BEGIN WORKING DATA

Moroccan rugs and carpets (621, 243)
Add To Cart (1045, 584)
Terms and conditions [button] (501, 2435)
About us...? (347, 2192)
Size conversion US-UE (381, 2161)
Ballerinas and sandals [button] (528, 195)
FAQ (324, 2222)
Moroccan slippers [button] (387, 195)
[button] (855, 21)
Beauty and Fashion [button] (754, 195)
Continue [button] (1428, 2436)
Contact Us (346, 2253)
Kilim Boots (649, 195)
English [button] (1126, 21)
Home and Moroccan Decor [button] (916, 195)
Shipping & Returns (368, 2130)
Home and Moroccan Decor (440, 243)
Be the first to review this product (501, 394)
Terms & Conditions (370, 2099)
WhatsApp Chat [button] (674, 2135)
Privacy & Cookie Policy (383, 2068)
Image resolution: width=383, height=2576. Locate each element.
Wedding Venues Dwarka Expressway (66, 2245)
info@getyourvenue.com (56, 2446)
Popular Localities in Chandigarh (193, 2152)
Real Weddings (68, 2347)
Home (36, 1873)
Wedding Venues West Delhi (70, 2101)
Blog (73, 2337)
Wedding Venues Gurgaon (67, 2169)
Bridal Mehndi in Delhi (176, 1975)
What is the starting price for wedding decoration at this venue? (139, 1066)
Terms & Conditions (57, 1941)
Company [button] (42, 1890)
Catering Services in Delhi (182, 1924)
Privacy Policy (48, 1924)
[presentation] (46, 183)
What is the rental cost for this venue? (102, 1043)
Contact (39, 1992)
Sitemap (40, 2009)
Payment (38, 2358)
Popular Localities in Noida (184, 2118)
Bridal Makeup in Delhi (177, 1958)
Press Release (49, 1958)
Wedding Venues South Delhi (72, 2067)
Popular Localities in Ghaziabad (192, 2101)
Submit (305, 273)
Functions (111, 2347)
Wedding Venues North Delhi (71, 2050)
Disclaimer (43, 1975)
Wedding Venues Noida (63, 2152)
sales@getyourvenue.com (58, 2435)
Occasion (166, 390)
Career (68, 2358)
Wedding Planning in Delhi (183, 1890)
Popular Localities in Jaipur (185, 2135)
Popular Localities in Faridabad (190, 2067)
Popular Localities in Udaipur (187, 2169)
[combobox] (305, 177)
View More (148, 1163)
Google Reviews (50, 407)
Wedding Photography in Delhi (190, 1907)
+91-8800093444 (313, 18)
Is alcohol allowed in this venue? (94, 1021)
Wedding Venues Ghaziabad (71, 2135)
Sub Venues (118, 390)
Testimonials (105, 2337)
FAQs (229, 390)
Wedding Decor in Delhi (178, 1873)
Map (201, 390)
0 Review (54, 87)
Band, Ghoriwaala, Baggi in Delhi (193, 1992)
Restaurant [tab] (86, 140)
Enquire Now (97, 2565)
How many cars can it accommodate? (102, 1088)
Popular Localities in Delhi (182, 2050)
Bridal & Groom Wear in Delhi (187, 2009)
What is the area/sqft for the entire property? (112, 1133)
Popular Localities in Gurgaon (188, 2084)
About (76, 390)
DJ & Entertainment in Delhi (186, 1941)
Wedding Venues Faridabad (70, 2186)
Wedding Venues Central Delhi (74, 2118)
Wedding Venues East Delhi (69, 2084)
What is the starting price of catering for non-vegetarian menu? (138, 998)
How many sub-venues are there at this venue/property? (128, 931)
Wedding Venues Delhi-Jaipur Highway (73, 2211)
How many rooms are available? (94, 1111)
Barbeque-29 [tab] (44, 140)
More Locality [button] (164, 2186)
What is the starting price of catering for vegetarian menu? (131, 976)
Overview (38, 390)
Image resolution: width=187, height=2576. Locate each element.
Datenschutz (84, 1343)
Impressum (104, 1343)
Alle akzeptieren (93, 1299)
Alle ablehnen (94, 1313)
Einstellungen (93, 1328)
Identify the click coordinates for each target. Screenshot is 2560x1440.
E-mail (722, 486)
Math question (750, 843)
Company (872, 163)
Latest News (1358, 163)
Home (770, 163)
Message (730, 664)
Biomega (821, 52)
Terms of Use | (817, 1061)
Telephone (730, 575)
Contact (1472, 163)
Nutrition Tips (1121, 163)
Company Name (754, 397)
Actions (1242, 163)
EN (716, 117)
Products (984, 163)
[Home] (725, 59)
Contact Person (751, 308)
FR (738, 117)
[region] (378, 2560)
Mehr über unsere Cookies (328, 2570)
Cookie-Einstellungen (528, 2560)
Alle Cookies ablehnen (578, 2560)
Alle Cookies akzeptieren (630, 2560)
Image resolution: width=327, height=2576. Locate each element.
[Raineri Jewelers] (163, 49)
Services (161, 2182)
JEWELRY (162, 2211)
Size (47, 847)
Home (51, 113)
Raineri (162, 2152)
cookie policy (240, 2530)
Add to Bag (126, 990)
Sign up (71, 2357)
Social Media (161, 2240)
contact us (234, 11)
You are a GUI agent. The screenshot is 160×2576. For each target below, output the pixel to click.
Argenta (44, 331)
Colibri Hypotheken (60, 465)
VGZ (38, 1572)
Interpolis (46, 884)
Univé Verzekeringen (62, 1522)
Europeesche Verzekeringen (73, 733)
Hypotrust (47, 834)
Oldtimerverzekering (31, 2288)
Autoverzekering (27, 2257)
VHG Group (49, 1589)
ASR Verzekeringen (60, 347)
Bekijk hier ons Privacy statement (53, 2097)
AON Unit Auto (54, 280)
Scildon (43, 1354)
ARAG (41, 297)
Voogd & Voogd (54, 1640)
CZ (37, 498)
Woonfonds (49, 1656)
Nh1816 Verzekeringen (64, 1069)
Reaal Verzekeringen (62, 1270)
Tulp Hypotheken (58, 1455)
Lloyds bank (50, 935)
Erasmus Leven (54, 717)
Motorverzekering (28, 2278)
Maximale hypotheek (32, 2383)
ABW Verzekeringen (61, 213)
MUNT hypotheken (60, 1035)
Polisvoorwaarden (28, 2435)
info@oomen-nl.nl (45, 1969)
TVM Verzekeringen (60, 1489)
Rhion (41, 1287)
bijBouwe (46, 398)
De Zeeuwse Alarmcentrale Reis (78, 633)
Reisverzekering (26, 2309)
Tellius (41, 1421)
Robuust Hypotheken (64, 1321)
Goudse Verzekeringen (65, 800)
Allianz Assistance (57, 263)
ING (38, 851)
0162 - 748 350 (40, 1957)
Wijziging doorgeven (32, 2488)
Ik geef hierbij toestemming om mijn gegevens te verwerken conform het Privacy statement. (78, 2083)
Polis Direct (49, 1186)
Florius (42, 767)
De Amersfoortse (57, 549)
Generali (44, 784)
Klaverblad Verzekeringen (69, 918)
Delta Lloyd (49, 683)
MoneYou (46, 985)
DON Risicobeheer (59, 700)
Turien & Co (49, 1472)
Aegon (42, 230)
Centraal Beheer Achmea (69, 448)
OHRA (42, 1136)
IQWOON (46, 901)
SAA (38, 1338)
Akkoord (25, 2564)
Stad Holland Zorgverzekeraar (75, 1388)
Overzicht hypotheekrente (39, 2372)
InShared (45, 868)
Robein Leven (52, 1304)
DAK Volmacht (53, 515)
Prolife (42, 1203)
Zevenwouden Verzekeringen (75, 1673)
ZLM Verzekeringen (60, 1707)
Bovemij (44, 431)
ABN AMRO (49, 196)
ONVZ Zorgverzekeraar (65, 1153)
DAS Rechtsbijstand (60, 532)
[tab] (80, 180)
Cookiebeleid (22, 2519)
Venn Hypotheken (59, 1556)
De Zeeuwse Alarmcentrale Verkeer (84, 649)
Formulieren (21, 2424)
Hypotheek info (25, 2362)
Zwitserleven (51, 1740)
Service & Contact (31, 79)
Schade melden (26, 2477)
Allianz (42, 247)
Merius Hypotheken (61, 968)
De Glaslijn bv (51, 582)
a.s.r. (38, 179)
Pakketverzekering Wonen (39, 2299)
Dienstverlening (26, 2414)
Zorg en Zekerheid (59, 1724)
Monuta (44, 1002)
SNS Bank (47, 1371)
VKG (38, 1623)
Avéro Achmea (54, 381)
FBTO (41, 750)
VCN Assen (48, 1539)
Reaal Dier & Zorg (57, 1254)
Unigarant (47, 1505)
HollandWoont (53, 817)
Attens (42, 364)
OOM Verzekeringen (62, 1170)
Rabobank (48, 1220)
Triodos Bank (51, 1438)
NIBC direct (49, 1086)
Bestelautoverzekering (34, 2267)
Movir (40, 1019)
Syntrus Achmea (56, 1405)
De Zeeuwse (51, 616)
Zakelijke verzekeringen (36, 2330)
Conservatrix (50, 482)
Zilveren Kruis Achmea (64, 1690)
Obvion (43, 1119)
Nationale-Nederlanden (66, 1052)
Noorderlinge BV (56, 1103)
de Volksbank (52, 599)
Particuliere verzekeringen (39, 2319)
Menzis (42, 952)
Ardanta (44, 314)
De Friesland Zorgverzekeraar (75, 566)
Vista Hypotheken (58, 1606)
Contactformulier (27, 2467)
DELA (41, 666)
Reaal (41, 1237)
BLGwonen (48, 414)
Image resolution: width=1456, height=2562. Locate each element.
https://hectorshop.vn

END WORKING DATA

Print each line, exactly as written, from the one that contains "DELA (41, 666)" to the end of the data above, with both end lines included and nothing else.

REPLY TO THE EXERCISE:
DELA (41, 666)
Reaal (41, 1237)
BLGwonen (48, 414)
Image resolution: width=1456, height=2562. Locate each element.
https://hectorshop.vn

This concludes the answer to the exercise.